◆ TASK TO CARRY OUT ◆
Copy the data exactly from the line that contains "Site Index (368, 2462)" through the line that contains "Antoni Grycuk „Samotność", keeping both end lines and leaving out everything else.

***** EXERCISE MATERIALS *****

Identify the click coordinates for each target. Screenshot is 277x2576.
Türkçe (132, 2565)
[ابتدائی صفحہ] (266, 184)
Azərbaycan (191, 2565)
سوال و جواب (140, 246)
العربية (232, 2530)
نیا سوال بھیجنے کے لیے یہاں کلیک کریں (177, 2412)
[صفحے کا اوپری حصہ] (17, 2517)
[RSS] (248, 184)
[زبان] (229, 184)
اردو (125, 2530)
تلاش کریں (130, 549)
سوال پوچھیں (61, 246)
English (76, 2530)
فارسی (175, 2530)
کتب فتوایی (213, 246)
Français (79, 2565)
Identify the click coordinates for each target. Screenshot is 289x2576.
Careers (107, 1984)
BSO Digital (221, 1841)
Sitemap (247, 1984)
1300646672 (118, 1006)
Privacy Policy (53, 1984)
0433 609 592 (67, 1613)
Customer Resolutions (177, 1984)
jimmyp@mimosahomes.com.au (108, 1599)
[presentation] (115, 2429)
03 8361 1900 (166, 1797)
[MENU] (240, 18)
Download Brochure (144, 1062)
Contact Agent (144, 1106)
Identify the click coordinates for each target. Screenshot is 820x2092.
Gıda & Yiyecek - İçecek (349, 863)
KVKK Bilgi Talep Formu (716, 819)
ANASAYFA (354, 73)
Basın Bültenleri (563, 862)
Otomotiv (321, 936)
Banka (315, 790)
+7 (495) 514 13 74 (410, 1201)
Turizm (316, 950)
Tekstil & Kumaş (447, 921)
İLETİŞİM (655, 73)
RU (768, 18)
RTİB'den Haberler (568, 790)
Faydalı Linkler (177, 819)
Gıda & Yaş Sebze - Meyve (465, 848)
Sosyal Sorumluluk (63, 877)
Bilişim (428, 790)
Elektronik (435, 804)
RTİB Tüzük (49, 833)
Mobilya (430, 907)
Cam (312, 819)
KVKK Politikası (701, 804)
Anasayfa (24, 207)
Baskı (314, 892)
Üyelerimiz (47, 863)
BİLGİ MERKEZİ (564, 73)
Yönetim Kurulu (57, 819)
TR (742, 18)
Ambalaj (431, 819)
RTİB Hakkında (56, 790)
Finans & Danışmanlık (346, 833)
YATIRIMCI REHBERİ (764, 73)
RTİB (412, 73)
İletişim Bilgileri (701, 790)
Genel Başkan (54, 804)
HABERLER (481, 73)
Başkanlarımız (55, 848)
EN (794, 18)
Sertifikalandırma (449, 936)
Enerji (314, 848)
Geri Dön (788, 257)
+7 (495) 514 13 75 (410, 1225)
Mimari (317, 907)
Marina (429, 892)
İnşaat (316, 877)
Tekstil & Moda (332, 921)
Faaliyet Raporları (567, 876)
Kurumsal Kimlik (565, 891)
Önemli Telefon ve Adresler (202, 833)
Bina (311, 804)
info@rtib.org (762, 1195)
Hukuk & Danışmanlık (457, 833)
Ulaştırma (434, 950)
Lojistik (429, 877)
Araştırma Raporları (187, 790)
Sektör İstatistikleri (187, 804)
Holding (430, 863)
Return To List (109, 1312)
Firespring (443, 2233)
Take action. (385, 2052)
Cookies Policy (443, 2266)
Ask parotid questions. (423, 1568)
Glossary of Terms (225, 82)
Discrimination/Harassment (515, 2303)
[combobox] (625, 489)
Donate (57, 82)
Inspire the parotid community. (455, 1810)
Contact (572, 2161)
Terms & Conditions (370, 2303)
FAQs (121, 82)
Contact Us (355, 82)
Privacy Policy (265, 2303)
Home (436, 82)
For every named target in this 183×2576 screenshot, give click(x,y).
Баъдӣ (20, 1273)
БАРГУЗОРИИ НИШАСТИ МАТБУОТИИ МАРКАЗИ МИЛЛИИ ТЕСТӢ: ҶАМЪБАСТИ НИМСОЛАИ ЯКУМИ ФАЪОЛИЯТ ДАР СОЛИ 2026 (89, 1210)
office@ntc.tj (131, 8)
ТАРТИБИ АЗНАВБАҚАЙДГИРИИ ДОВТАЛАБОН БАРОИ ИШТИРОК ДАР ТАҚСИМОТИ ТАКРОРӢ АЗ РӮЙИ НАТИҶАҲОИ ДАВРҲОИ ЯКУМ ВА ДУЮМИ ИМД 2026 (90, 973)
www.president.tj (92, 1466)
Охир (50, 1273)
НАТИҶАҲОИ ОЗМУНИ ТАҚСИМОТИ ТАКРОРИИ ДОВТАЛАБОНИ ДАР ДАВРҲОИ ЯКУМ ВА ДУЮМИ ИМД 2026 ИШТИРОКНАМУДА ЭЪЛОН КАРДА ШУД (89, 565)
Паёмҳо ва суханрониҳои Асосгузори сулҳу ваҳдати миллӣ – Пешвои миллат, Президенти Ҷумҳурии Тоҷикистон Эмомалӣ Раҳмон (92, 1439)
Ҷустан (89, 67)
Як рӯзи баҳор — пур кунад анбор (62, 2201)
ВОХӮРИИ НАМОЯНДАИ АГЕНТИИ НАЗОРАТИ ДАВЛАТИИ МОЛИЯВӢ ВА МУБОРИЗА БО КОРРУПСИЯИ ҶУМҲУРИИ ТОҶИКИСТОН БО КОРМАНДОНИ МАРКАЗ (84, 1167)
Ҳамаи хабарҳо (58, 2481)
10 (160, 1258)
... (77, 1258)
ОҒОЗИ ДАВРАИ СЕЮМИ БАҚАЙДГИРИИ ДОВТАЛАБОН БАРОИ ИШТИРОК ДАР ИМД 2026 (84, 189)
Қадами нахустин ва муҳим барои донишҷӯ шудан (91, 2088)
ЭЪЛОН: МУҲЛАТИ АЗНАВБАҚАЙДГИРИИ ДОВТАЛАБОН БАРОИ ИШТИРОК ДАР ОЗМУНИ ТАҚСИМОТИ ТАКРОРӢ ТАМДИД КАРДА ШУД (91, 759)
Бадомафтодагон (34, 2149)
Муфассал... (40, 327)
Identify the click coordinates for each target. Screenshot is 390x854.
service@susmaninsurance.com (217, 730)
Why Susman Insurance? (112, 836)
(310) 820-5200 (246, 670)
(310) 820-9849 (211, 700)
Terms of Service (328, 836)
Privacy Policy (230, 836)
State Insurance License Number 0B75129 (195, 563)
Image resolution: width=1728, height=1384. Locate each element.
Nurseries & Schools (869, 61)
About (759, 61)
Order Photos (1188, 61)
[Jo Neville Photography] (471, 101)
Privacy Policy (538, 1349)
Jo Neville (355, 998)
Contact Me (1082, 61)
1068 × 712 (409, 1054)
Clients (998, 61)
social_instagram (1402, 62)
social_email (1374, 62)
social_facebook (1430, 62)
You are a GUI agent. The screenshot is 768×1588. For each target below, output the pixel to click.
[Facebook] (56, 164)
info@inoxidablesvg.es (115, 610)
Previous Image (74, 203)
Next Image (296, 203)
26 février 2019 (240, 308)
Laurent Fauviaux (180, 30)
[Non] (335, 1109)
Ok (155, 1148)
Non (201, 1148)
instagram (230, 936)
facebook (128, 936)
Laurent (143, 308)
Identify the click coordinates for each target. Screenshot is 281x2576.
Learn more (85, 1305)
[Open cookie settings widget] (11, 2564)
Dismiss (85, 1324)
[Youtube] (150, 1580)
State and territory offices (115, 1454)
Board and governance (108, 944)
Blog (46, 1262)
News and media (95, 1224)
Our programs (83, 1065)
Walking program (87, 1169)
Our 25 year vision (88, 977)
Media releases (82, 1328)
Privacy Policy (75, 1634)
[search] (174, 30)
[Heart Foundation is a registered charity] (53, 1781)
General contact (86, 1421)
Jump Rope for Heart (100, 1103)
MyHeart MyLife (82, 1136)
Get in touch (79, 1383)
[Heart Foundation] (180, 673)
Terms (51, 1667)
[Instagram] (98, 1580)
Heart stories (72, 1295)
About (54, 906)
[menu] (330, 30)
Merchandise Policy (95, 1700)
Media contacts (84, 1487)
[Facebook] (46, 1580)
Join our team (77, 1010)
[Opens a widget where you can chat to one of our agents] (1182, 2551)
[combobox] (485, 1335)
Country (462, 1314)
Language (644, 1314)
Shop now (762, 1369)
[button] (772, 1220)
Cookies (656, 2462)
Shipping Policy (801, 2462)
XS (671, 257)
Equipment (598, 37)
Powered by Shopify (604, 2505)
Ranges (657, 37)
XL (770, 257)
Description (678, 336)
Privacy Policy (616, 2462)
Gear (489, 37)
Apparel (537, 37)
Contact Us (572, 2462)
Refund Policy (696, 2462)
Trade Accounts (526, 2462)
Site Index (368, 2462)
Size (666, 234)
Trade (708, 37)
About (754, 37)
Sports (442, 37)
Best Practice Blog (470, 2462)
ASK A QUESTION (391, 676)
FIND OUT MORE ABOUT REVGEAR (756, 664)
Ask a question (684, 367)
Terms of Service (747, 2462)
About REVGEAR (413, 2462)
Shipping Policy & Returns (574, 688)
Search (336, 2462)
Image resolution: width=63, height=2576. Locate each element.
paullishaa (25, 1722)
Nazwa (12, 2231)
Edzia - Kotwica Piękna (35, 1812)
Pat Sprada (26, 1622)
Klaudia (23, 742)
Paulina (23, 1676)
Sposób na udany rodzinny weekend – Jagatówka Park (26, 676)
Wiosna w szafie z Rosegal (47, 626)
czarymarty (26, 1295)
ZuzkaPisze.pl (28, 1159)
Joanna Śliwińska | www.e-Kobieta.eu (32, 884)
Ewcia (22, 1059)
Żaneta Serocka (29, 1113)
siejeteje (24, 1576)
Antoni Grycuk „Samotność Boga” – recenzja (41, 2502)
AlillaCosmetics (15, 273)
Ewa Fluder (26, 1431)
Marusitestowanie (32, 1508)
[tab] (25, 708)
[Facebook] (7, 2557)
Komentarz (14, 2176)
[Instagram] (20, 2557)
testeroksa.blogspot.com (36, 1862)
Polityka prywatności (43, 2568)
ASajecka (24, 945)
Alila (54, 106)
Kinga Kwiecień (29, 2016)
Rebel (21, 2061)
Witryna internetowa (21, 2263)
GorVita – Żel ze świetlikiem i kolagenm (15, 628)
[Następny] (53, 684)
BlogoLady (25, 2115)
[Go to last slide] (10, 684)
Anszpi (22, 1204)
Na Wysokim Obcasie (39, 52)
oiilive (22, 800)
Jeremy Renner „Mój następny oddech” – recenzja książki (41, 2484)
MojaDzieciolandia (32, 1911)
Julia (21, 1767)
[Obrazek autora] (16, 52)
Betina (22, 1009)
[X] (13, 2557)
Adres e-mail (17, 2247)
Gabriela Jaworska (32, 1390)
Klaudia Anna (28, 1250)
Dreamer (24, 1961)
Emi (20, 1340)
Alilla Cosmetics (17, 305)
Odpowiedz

*****

◆ OUTPUT OF THE EXERCISE ◆
Site Index (368, 2462)
Size (666, 234)
Trade (708, 37)
About (754, 37)
Sports (442, 37)
Best Practice Blog (470, 2462)
ASK A QUESTION (391, 676)
FIND OUT MORE ABOUT REVGEAR (756, 664)
Ask a question (684, 367)
Terms of Service (747, 2462)
About REVGEAR (413, 2462)
Shipping Policy & Returns (574, 688)
Search (336, 2462)
Image resolution: width=63, height=2576. Locate each element.
paullishaa (25, 1722)
Nazwa (12, 2231)
Edzia - Kotwica Piękna (35, 1812)
Pat Sprada (26, 1622)
Klaudia (23, 742)
Paulina (23, 1676)
Sposób na udany rodzinny weekend – Jagatówka Park (26, 676)
Wiosna w szafie z Rosegal (47, 626)
czarymarty (26, 1295)
ZuzkaPisze.pl (28, 1159)
Joanna Śliwińska | www.e-Kobieta.eu (32, 884)
Ewcia (22, 1059)
Żaneta Serocka (29, 1113)
siejeteje (24, 1576)
Antoni Grycuk „Samotność Boga” – recenzja (41, 2502)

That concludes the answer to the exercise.